Van de uitspraken waarin de CROW-richtlijnen worden gebruikt of benoemd, gaat de rechter slechts in 37% min of meer in op de juridische status van deze richtlijnen. In de uitspraken waarin wordt ingegaan op de juridische status van de CROW-richtlijnen wordt geregeld vooropgesteld dat de richtlijnen geen wettelijke basis hebben.19) Ook wordt er weleens op gewezen dat de CROW-richtlijnen in de praktijk als gezaghebbend worden beschouwd en veelvuldig worden gebruikt.20)

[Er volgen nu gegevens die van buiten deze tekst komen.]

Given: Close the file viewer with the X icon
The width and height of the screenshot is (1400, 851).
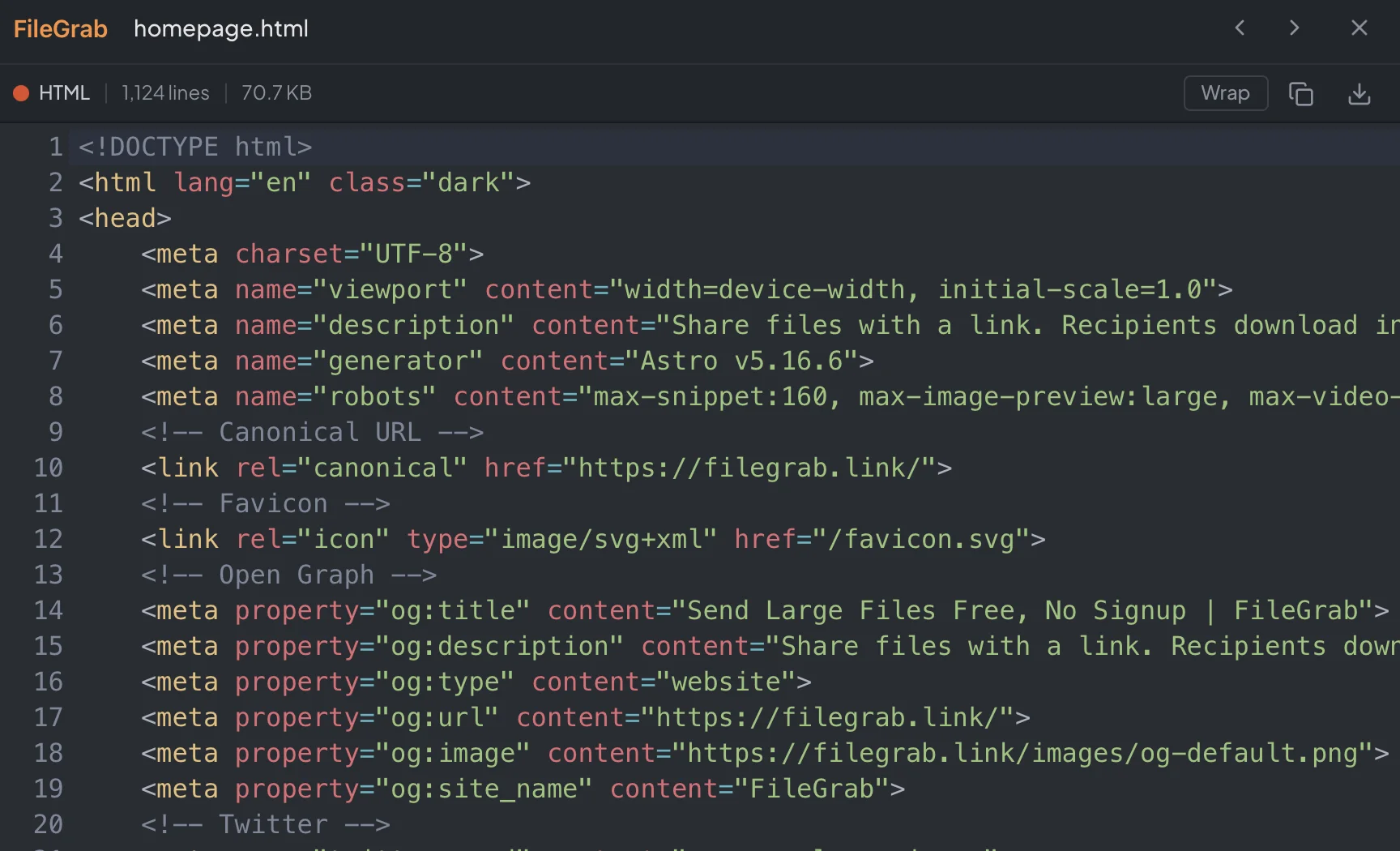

Verder wordt in 43% van de aangetroffen uitspraken niet duidelijk welke rol de CROW-richtlijnen in de uitspraak hebben gespeeld. De waarde die de CROW-richtlijnen in het andere deel van de uitspraken blijkt te hebben, verschilt. Een eerste uitspraak die in dit kader interessant is, betreft een uitspraak van de Rechtbank Den Haag, waarin wordt ingegaan op de principiële vraag of een weggebruiker wel rechten kan ontlenen aan een CROW-richtlijn. Over deze relativiteitskwestie overweegt de rechtbank:

“Het verweer dat eiser als individuele weggebruiker geen rechten aan deze richtlijn kan ontlenen, treft geen doel. Gelet op het doel en de strekking van de richtlijn biedt deze een handvat om te behoordelen of een weg voldoet aan de eisen waaraan een weg moet voldoen en wat van de wegbeheerder verwacht mag worden. Derhalve moet de individuele weggebruiker niet worden beschouwd als een derde belanghebbende maar als persoon wiens belang, een veilige weg, door het niet (voldoende) naleven van deze richtlijn rechtstreeks wordt geschaad.”21)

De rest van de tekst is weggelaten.